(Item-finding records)
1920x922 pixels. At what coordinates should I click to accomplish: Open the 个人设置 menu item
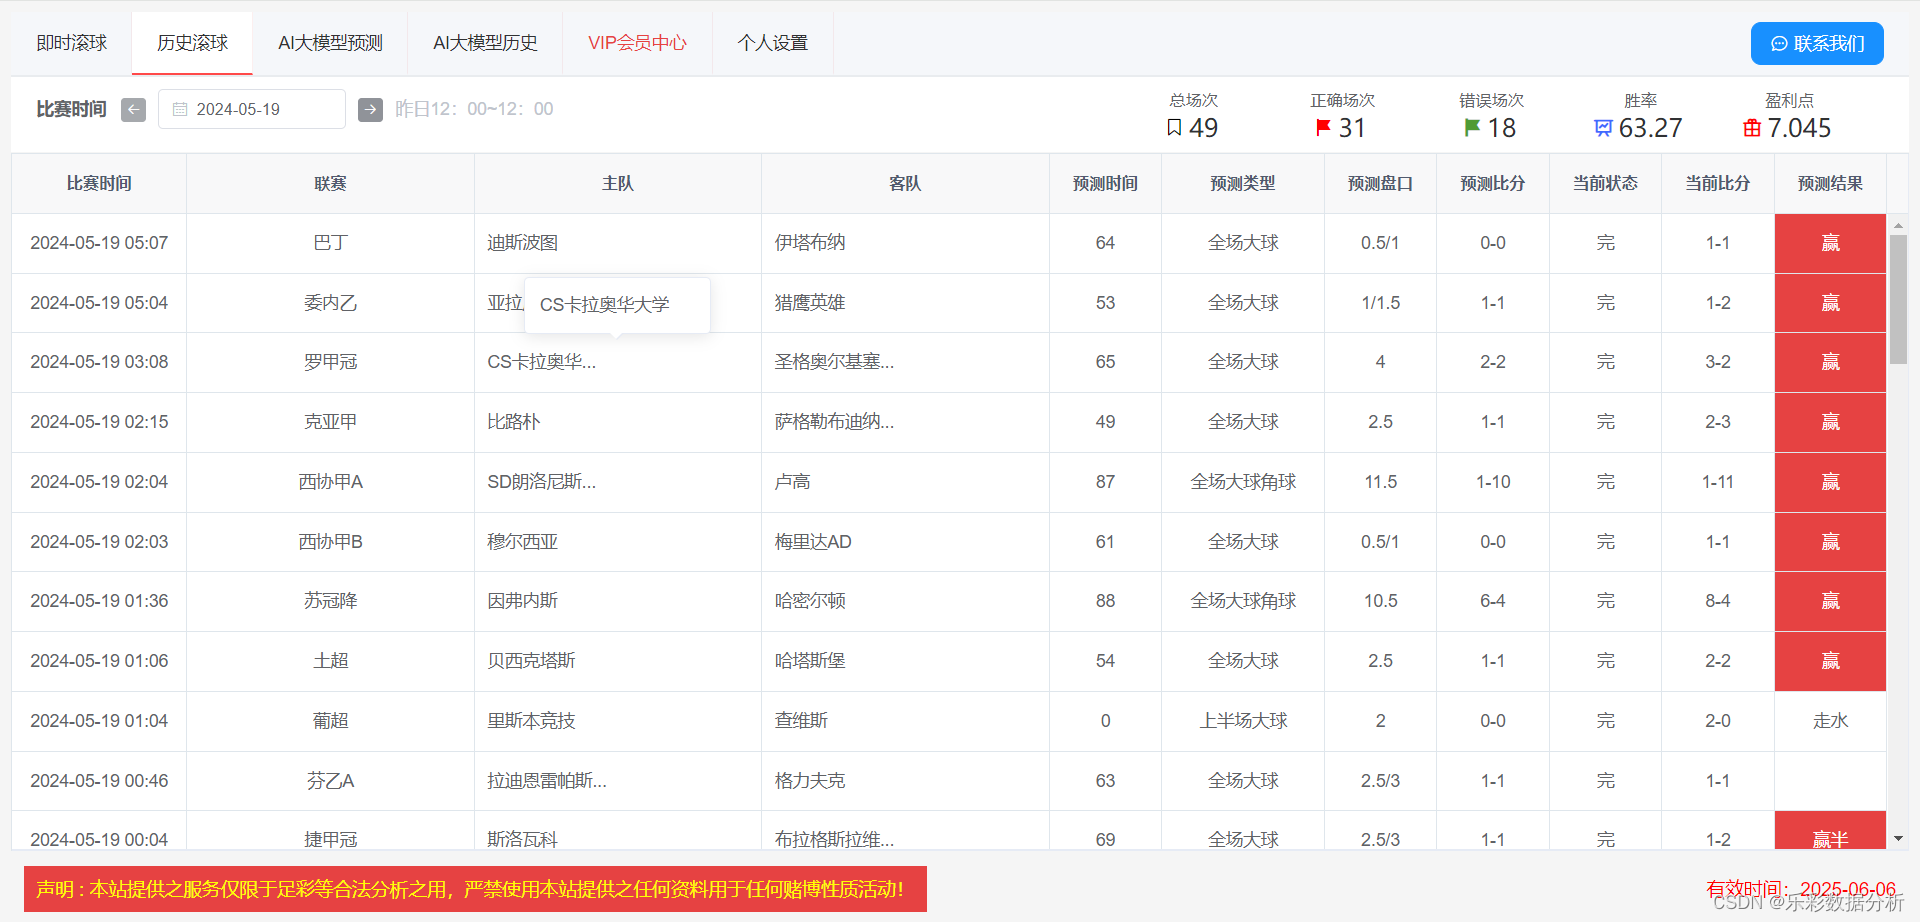pos(772,43)
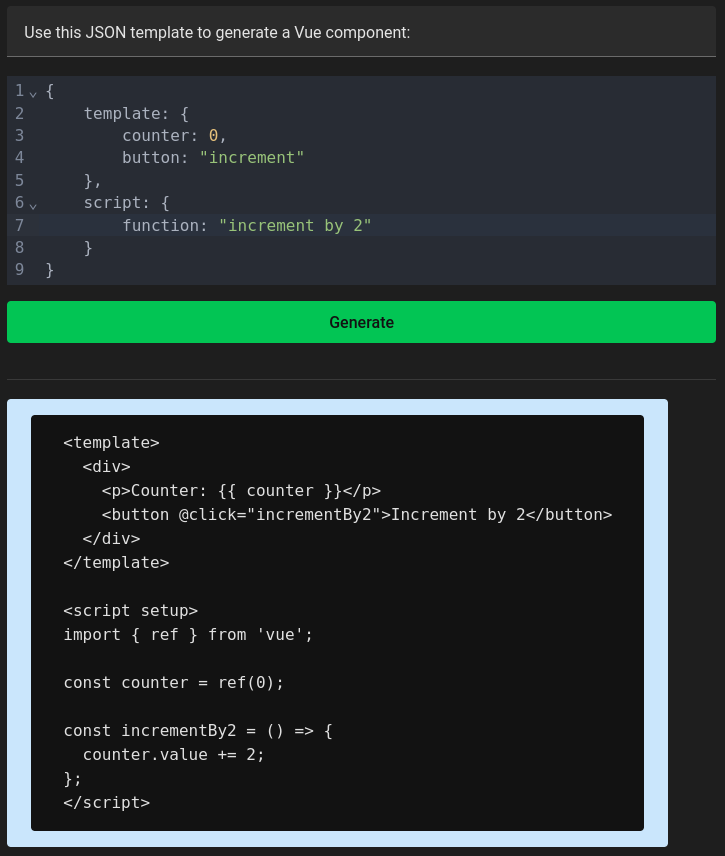Click line number 3 in the editor
The height and width of the screenshot is (856, 725).
pyautogui.click(x=18, y=135)
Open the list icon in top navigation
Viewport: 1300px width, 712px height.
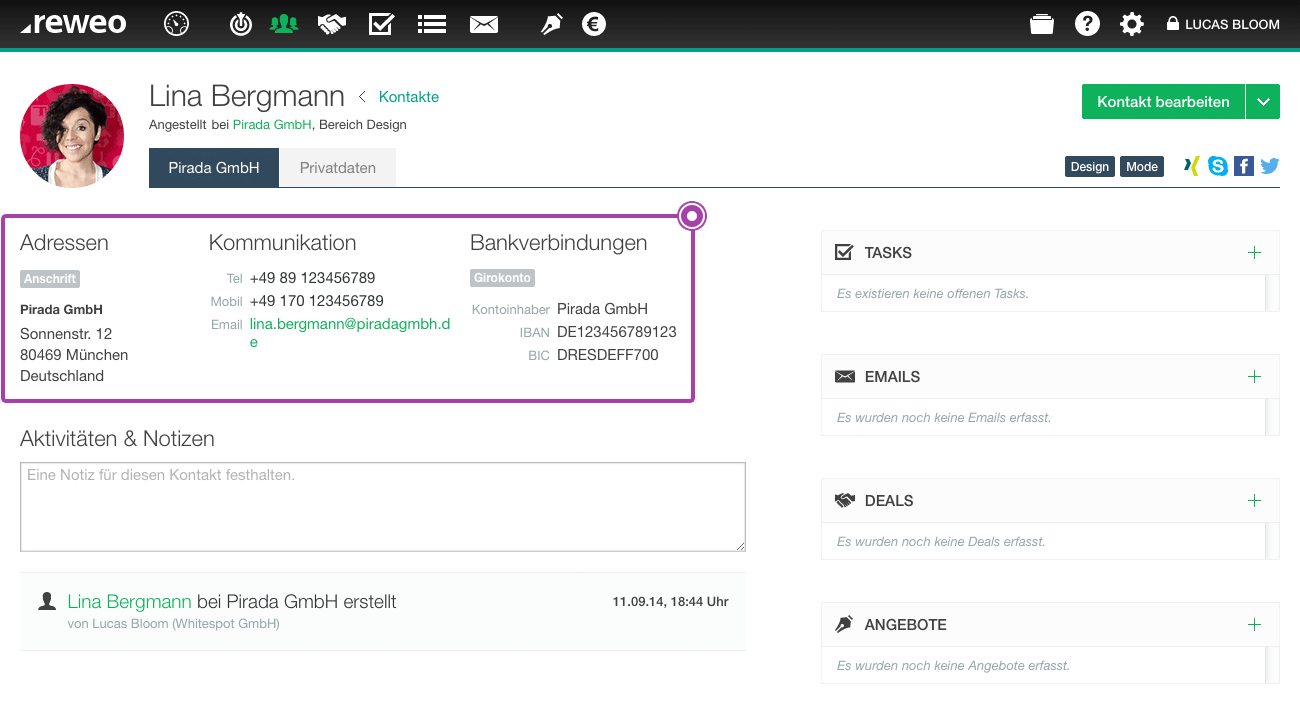[432, 24]
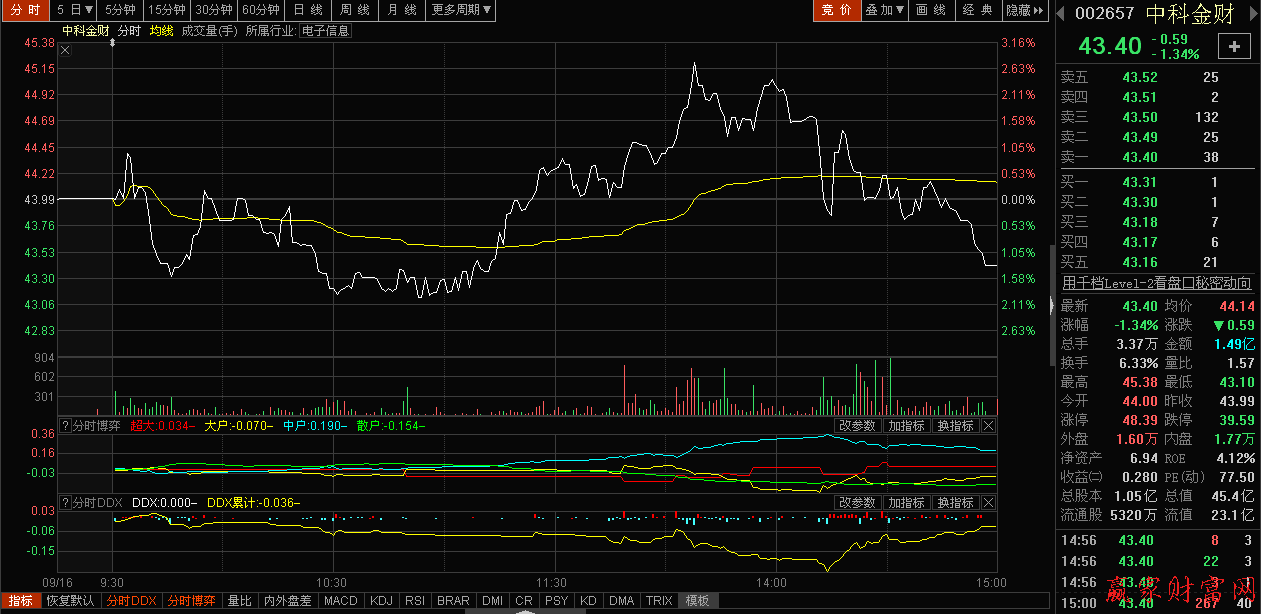
Task: Toggle 竞价 auction display
Action: [837, 10]
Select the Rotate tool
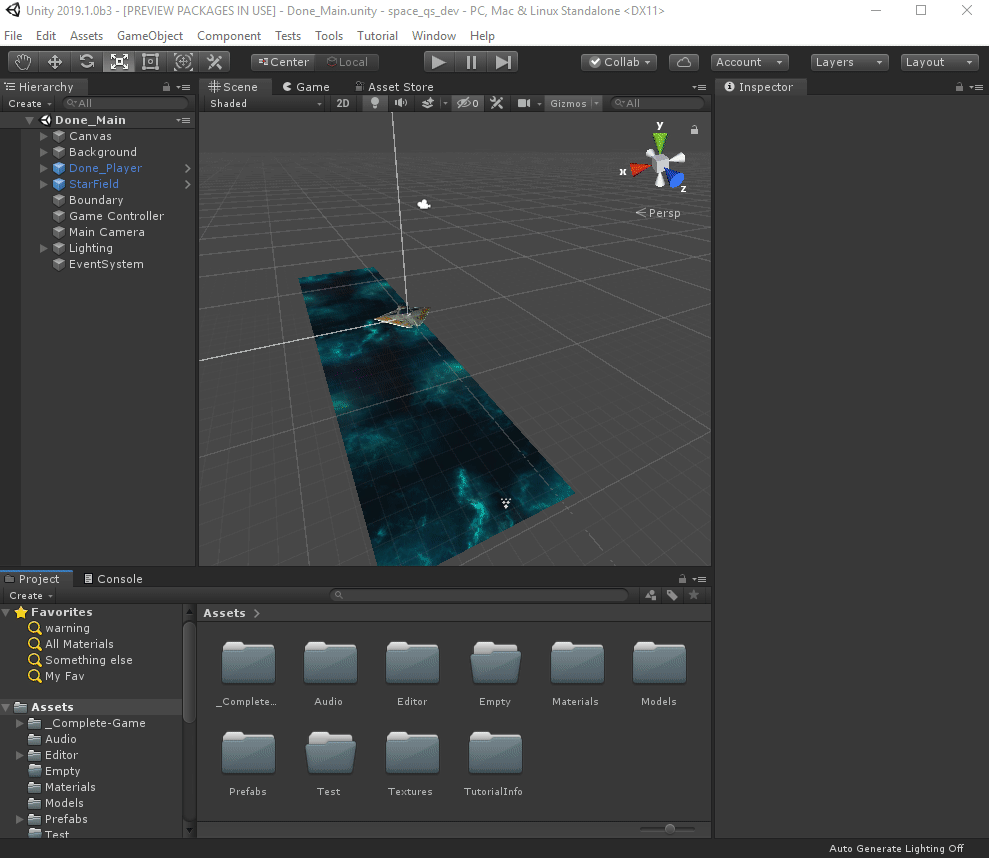 tap(87, 61)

- _Problem details_:
Locate every line in the material above that contains the string "height", treating uppercase and lowercase as different, and copy each of those lines.

- _Expected answer_:
The height and width of the screenshot is (856, 725).
Viewport: 1300px width, 712px height.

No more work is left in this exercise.